Awareness of GLP-1 Therapy in T2D
An overview of the amount of awareness of clinical data surrounding the prescribing and utilization of GLP-1 agonists for the treatment of patients with type 2 diabetes versus other treatment options.
Dhiren Patel, PharmD, CDE, BC-ADM, BCACP: I have a question for you ladies. I sit in an endocrine clinic, so on the diabetes continuum where I’m inheriting the patients. I know we all know some of this data that we’re talking through today. Do you find that your clinicians know this piece of data? Because here’s an example that happened for us starting the new year: We switched our formulary DPP-4 [dipeptidyl-peptidase-4] inhibitor. So we all got a list of patients who needed to be converted. Our endocrine team consists of 3 endocrinologists, a nurse practitioner, and me, and we take consults from all of our primary care folks. Between the 5 of us, we had 19 prescriptions for a DPP-4 inhibitor that needed to be converted to a GLP [glucagon-like peptide], because that’s how much we use GLP. So I’m curious to see if this is similar where you guys are practicing? We know that the data are there with the GLPs. Do you see the follow through?

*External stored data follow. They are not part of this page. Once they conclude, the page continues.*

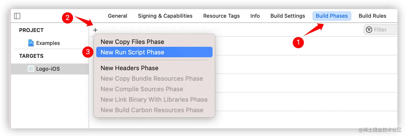Click the Logo-iOS target app icon

31,69
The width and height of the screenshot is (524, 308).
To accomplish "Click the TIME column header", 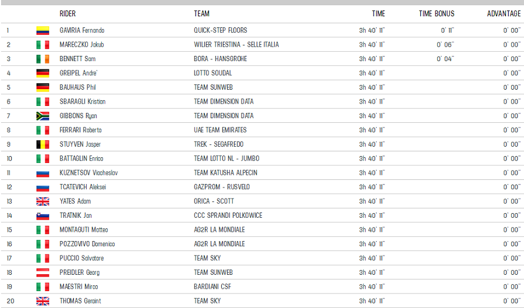I will coord(378,14).
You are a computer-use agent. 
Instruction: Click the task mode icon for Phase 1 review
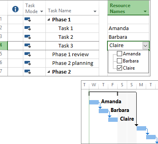click(28, 55)
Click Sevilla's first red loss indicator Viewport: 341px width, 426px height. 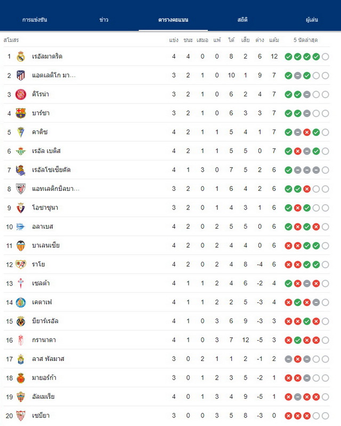point(288,415)
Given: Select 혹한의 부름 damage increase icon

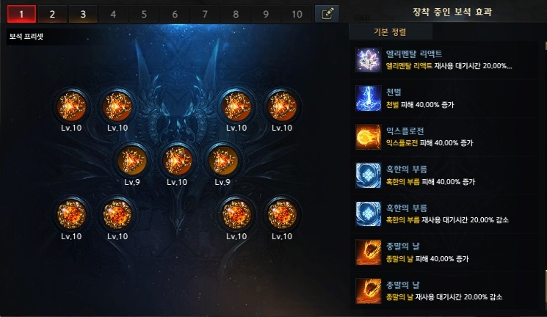Looking at the screenshot, I should pos(368,175).
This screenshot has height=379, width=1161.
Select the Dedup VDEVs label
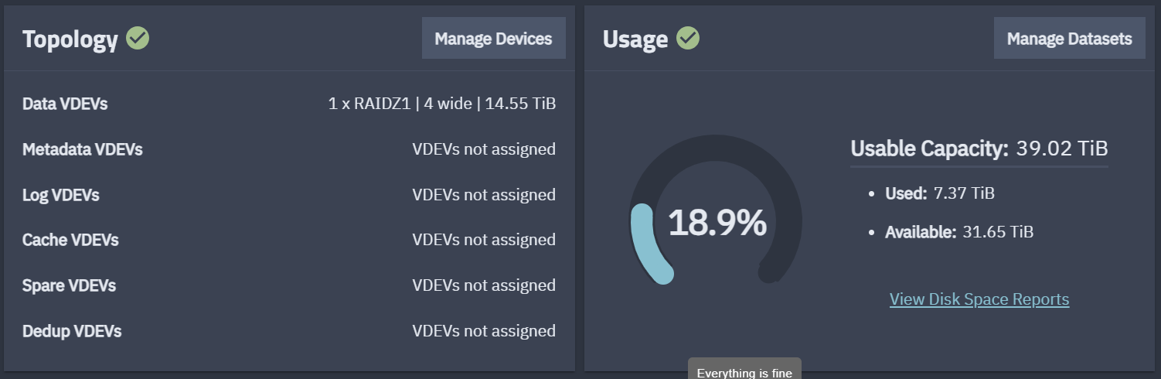click(x=72, y=331)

Jessica L. Kerr, PharmD, CDE: I really do think it comes down to where you are practicing. If you are working in a community pharmacy, sometimes you don’t have those collaborations with some of the other clinicians that are actually prescribing. In my situation, I serve as a provider within the VA [US Department of Veterans Affairs], but I have primary care doctors for whom I still have to go in and do routine education on this and explain why. I’m also able to help them construct a most appropriate reason as to why 1 individual patient needs this particular therapy. If the patient doesn’t have a cardiovascular indication at this point, it might be hard to state that a GLP-1 or an SGLT2 [sodium-glucose cotransporter 2] is definitely needed when the patient is of normal weight and everything else. We know those positive benefits of those new classes, but at some point, you also have to be responsible with where the health system and finance system is as well. I think if we have extra services within a primary care setting or even in a community setting, I think it works that way. But otherwise, it can be difficult.

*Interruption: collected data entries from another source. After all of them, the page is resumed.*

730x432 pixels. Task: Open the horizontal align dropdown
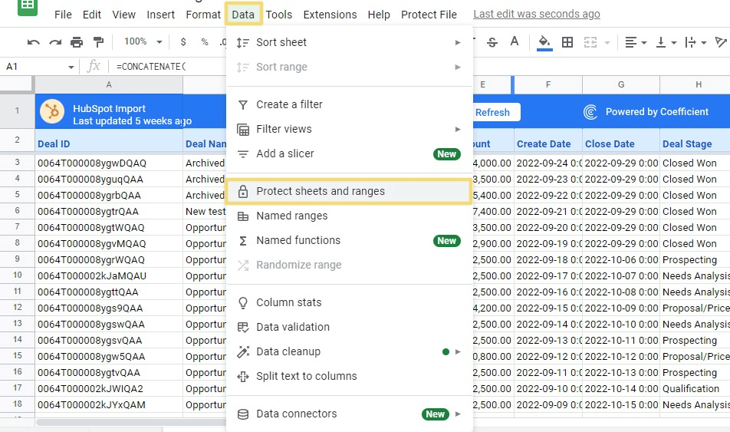[636, 42]
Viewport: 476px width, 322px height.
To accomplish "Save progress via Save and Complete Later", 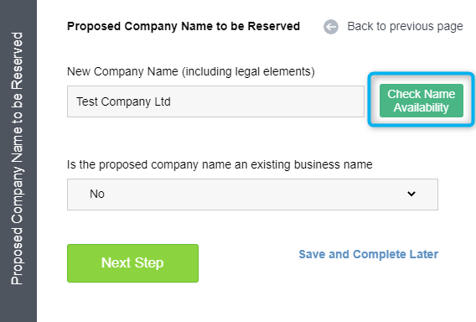I will pyautogui.click(x=368, y=254).
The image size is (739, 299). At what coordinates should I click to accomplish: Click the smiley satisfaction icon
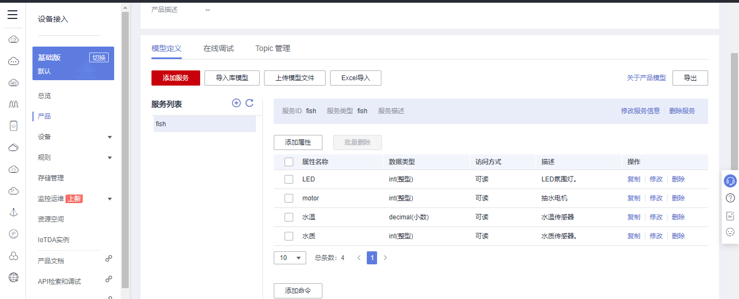coord(730,232)
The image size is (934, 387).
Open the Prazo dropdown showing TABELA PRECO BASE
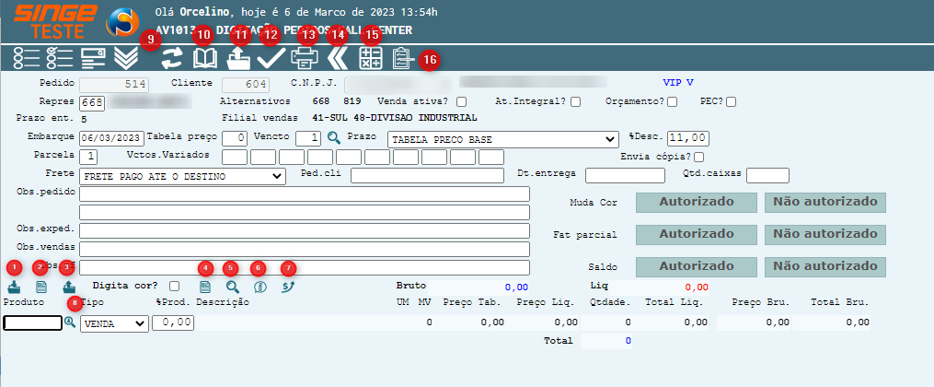click(x=502, y=138)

Troy Trygstad, PharmD, MBA, PhD: Do you see a difference in prescribing patterns between your primary care doctors and your endocrinologists?
Susan Cornell, PharmD, CDE, FAPhA, FAADE: I actually do. My situation is very different. I work in a free clinic, so often what is prescribed is whatever we have in the closet or the refrigerator. And that might change month to month, or every 3 months. What I can say is that when working with the nurse practitioners, the PAs [physician assistants], the primary care that I work with, I do need to spend a little bit more time on the education part and the guidelines. So, for example, just a few weeks ago, our nurse practitioner didn’t even realize the guidelines had changed. Even from the mindset of, “What are we going to prescribe, and what’s the reason I’m going with the GLP-1 now opposed to the DPP-4,” it’s partially about getting her to understand the guidelines. The endocrinologists, and we have very few of them in the free clinic and it’s hard to get an appointment, are of course more on board because they’re kind of up to speed on this.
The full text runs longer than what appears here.